Books

Take & Read: Old Testament

Four new books about biblical texts and their reception

My students are regularly surprised to find that the Bible doesn’t say or mean what they thought it did. So why, they wonder, did I think that? When I started teaching 15 years ago, I would offer up some vaguely conceived responses about the undue influence of Augustine or American fundamentalists before quickly shuttling the class back to focus on the text in its cultural-historical context. Now that reception-oriented approaches to biblical texts are coming into their own, conversations about texts and their afterlives have become far livelier.

In Encountering Eve’s Afterlives: A New Reception Critical Approach to Genesis 2–4 (Oxford University Press), Holly Morse begins with the observation that in the popular imagination, Eve is a temptress and the original source of sin and death. She then argues that this negative reading emerges from the dominant Western strand of reception history, which focuses almost exclusively on the themes of transgression and sexuality. Repeatedly using these two themes as the frame to read the text means that these (and only these) elements of Genesis 2–4 get amplified, embellished, and subconsciously reproduced. Morse wants to “explode” this frame in order to bring our awareness to other frames and themes, namely, those of knowledge and motherhood.

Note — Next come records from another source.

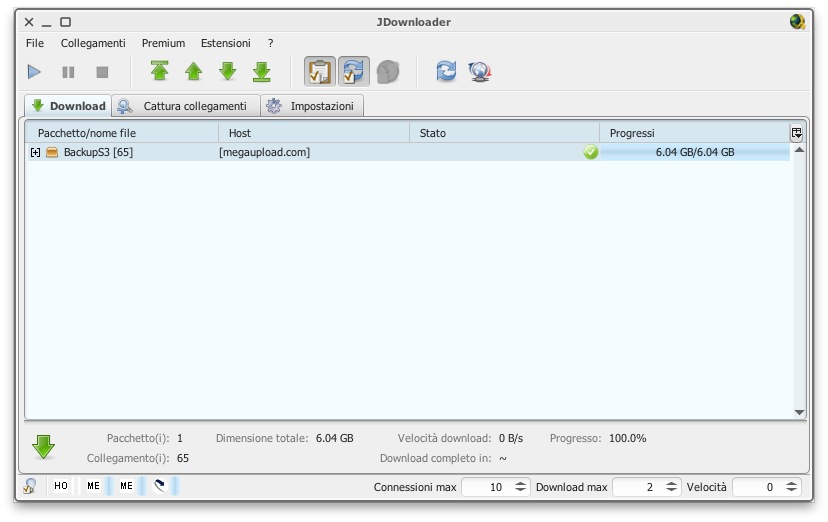This screenshot has width=828, height=522.
Task: Move package to bottom with underlined down arrow
Action: 261,72
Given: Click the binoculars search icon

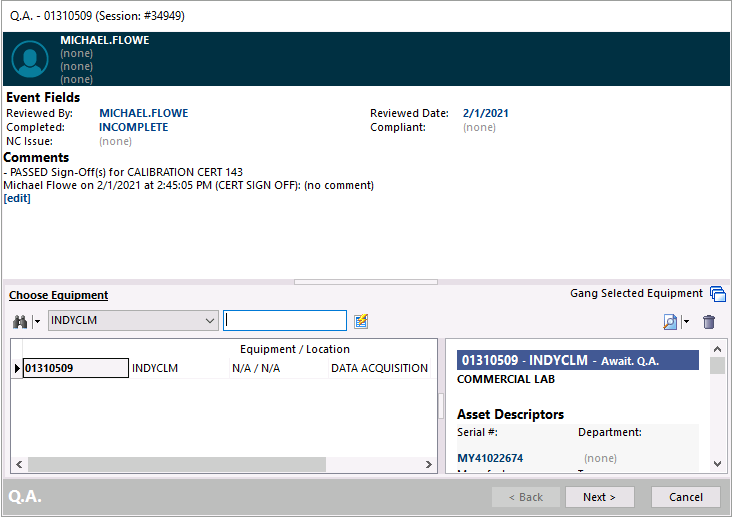Looking at the screenshot, I should tap(19, 321).
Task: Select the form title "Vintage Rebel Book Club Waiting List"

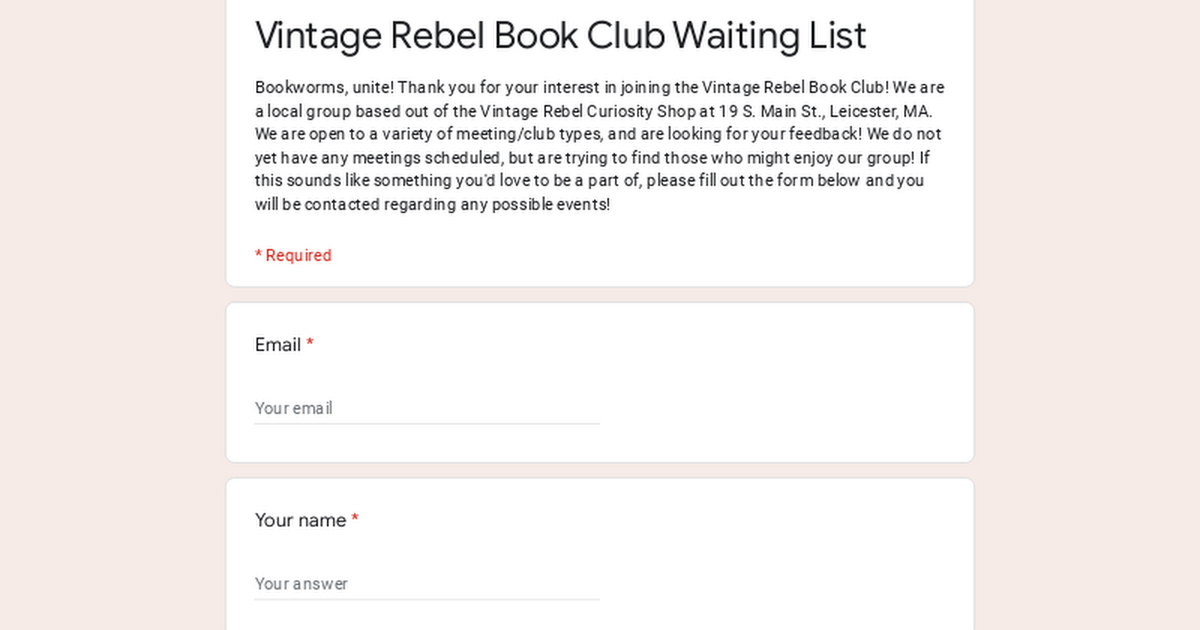Action: click(560, 35)
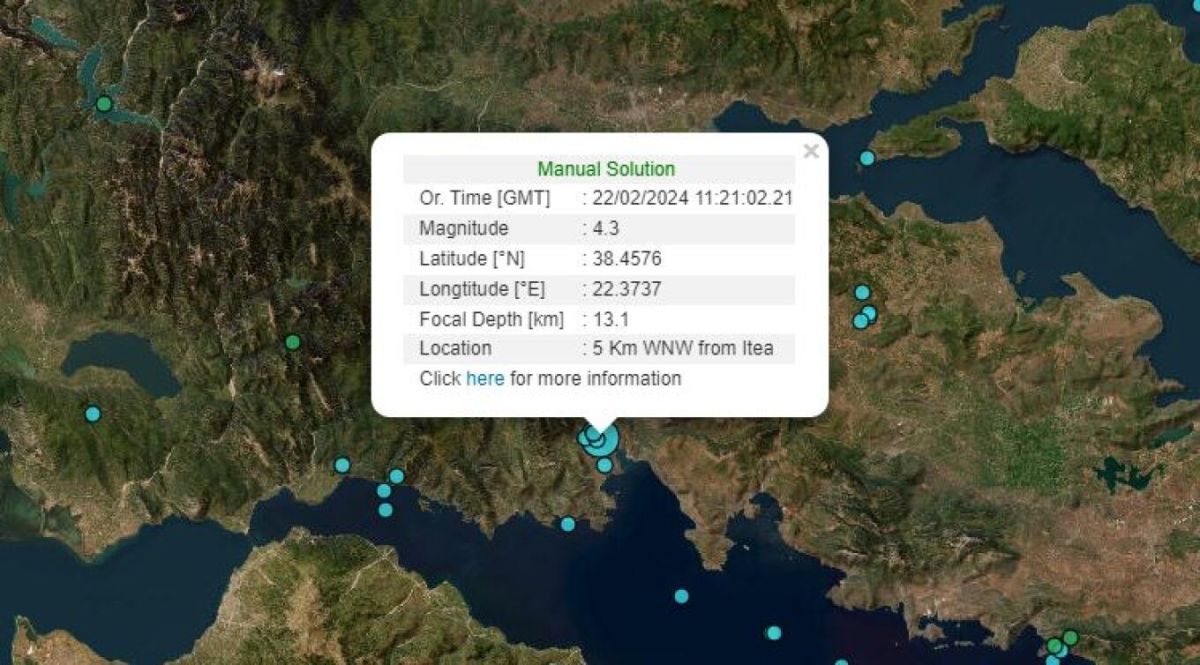Click green marker in mountains left of popup
Screen dimensions: 1200x665
292,342
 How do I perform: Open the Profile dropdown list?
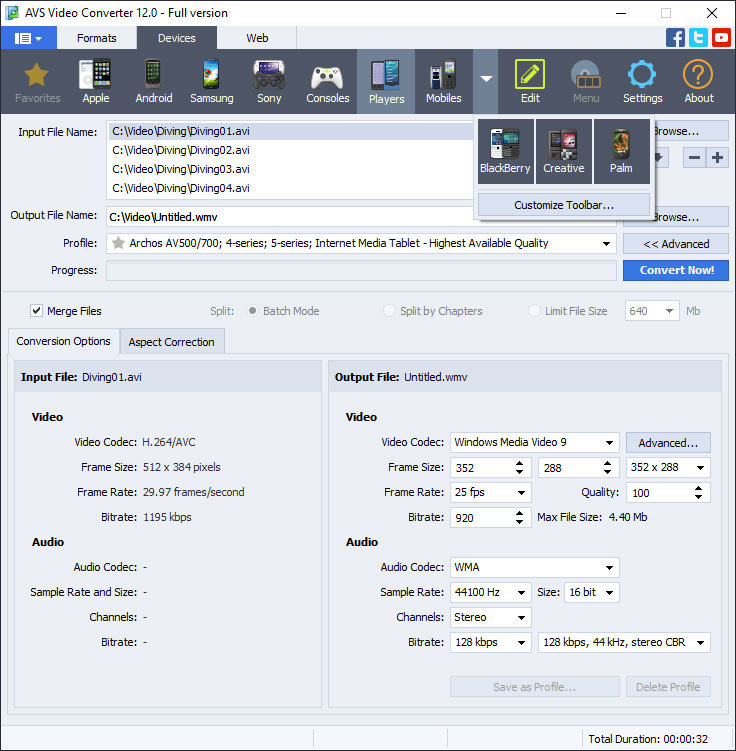[x=361, y=243]
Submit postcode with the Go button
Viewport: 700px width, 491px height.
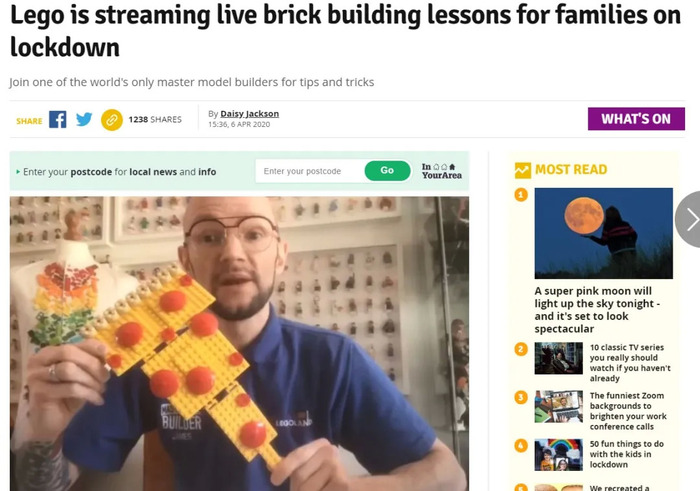coord(388,171)
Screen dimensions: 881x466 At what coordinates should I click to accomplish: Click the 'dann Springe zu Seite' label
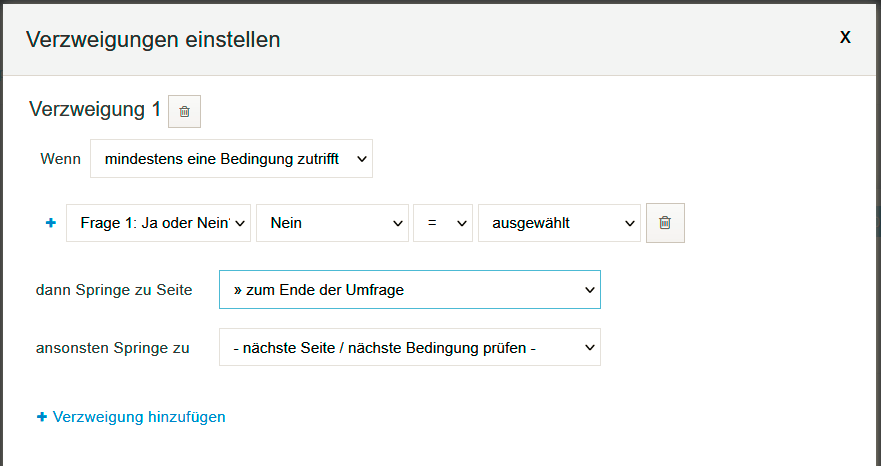(x=114, y=290)
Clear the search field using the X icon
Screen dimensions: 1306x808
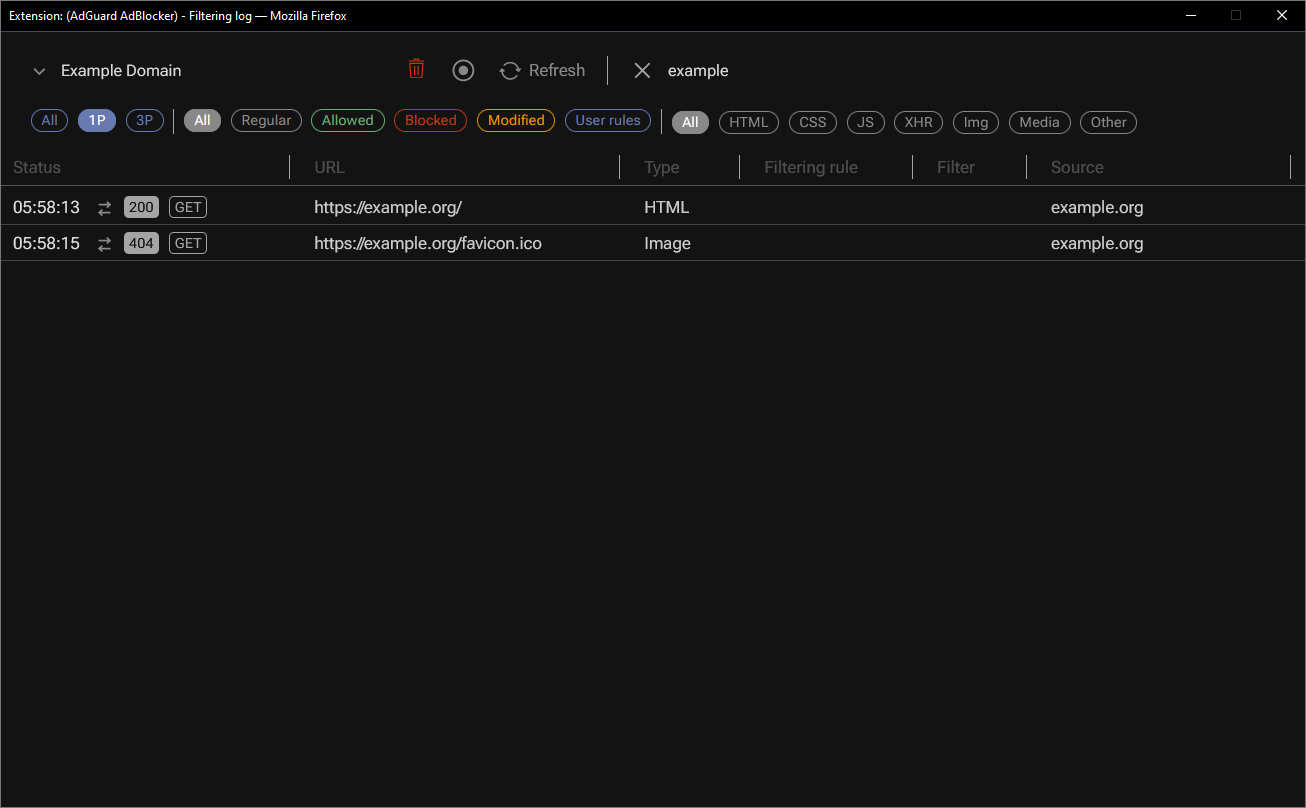(642, 70)
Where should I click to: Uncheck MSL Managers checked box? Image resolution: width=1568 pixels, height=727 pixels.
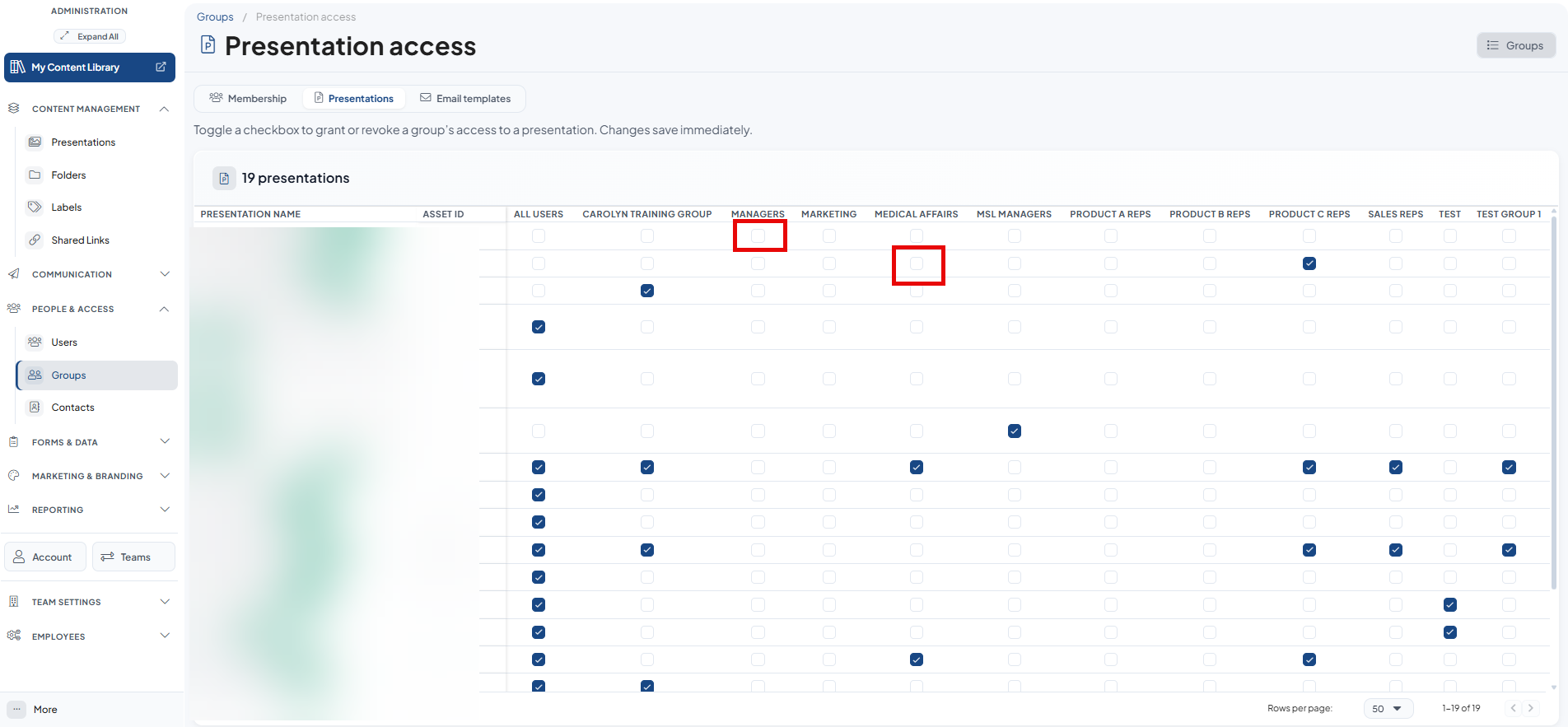click(x=1015, y=431)
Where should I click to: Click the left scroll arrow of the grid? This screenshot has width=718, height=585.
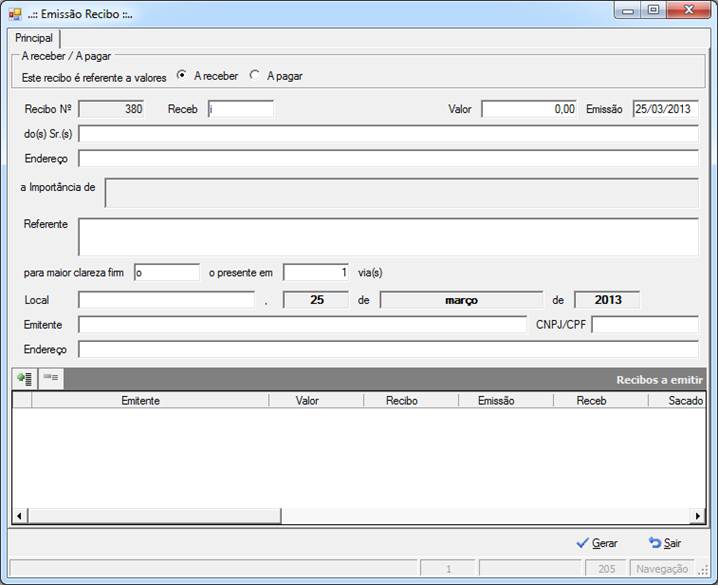pyautogui.click(x=19, y=516)
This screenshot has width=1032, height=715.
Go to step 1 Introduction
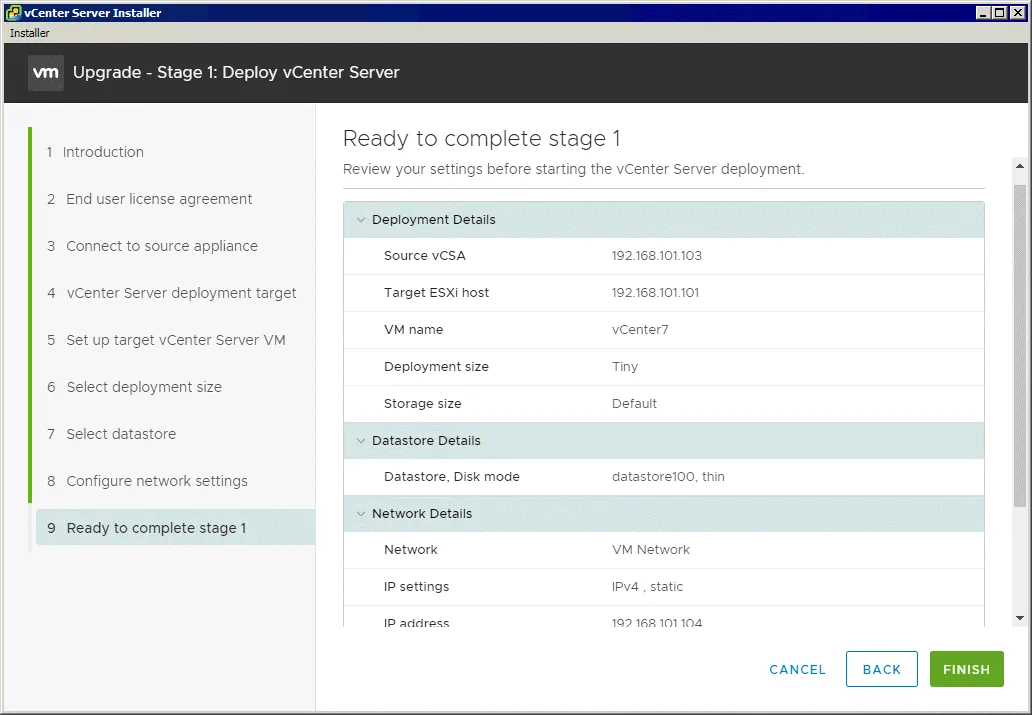pyautogui.click(x=103, y=152)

To appreciate Eve as a subversive wise woman, Morse introduces the reader to Shamhat, the mediator of culture in the Epic of Gilgamesh; writes about Gnostic portrayals of Eve as a carrier of spiritual knowledge and salvation; and looks to the feminist writer Angela Carter, whose readings of Eve highlight her courageous pursuit of knowledge as a challenge to patriarchal repression. To see Eve as a source of life, Morse turns our gaze to images that emphasize her identity as a mother (with all the pain and promise that maternal identity entails). This nuanced frame deconstructs the myth of women as sources and objects of sexual temptation.